The output should be the records themselves, given again exactly.

↓↓↓

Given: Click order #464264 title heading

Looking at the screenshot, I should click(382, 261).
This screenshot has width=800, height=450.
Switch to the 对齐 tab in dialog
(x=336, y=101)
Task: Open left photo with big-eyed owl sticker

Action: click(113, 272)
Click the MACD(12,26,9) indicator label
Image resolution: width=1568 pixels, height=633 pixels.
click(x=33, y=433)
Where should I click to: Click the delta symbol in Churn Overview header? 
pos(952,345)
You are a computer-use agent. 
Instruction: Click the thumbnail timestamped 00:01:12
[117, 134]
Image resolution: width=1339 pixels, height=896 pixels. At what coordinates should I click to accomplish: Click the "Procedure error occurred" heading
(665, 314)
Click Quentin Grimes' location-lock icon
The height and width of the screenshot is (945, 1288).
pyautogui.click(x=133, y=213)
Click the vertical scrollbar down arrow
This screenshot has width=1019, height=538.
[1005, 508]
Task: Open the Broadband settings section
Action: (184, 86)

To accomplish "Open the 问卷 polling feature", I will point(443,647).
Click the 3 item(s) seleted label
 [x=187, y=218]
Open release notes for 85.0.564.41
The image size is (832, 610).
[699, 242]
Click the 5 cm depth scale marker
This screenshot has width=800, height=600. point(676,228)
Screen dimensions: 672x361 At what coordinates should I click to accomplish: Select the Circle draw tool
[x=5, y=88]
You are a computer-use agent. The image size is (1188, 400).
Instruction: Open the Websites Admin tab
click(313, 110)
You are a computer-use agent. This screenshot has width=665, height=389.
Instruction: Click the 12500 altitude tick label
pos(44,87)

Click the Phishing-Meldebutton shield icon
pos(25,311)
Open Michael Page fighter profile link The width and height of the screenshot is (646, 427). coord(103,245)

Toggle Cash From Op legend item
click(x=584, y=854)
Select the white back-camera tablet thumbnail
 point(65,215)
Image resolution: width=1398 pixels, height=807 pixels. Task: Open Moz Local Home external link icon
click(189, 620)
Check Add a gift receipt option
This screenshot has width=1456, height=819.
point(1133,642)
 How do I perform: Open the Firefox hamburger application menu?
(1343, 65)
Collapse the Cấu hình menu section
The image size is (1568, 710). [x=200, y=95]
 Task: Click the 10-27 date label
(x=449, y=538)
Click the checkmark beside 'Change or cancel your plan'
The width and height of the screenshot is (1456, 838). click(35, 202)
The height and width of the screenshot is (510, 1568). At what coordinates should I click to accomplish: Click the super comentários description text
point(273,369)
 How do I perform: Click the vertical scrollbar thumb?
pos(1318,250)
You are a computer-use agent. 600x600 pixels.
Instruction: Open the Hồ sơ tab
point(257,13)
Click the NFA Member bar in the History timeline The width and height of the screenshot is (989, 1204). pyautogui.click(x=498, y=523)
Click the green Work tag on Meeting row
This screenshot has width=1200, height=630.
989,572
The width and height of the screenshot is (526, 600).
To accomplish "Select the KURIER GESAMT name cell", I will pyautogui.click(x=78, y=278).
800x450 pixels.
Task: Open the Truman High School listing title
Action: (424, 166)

↑↑↑

[Answer to this exercise]
Given: Click order #464264 title heading

Looking at the screenshot, I should click(382, 261).
This screenshot has width=800, height=450.
Switch to the 对齐 tab in dialog
(x=336, y=101)
Task: Open left photo with big-eyed owl sticker

Action: click(113, 272)
Click the MACD(12,26,9) indicator label
Image resolution: width=1568 pixels, height=633 pixels.
click(x=33, y=433)
Where should I click to: Click the delta symbol in Churn Overview header? 
pos(952,345)
You are a computer-use agent. 
Instruction: Click the thumbnail timestamped 00:01:12
[117, 134]
Image resolution: width=1339 pixels, height=896 pixels. At what coordinates should I click to accomplish: Click the "Procedure error occurred" heading
(665, 314)
Click Quentin Grimes' location-lock icon
The height and width of the screenshot is (945, 1288).
pyautogui.click(x=133, y=213)
Click the vertical scrollbar down arrow
This screenshot has width=1019, height=538.
[1005, 508]
Task: Open the Broadband settings section
Action: (184, 86)

To accomplish "Open the 问卷 polling feature", I will point(443,647).
Click the 3 item(s) seleted label
 [x=187, y=218]
Open release notes for 85.0.564.41
The image size is (832, 610).
[699, 242]
Click the 5 cm depth scale marker
This screenshot has width=800, height=600. point(676,228)
Screen dimensions: 672x361 At what coordinates should I click to accomplish: Select the Circle draw tool
[x=5, y=88]
You are a computer-use agent. The image size is (1188, 400).
Instruction: Open the Websites Admin tab
click(313, 110)
You are a computer-use agent. This screenshot has width=665, height=389.
Instruction: Click the 12500 altitude tick label
pos(44,87)

Click the Phishing-Meldebutton shield icon
pos(25,311)
Open Michael Page fighter profile link The width and height of the screenshot is (646, 427). coord(103,245)

Toggle Cash From Op legend item
click(x=584, y=854)
Select the white back-camera tablet thumbnail
 point(65,215)
Image resolution: width=1398 pixels, height=807 pixels. Task: Open Moz Local Home external link icon
click(189, 620)
Check Add a gift receipt option
This screenshot has width=1456, height=819.
point(1133,642)
 How do I perform: Open the Firefox hamburger application menu?
(1343, 65)
Collapse the Cấu hình menu section
The image size is (1568, 710). [x=200, y=95]
 Task: Click the 10-27 date label
(x=449, y=538)
Click the checkmark beside 'Change or cancel your plan'
The width and height of the screenshot is (1456, 838). click(35, 202)
The height and width of the screenshot is (510, 1568). At what coordinates should I click to accomplish: Click the super comentários description text
point(273,369)
 How do I perform: Click the vertical scrollbar thumb?
pos(1318,250)
You are a computer-use agent. 600x600 pixels.
Instruction: Open the Hồ sơ tab
point(257,13)
Click the NFA Member bar in the History timeline The width and height of the screenshot is (989, 1204). pyautogui.click(x=498, y=523)
Click the green Work tag on Meeting row
This screenshot has width=1200, height=630.
989,572
The width and height of the screenshot is (526, 600).
To accomplish "Select the KURIER GESAMT name cell", I will pyautogui.click(x=78, y=278).
800x450 pixels.
Task: Open the Truman High School listing title
Action: (424, 166)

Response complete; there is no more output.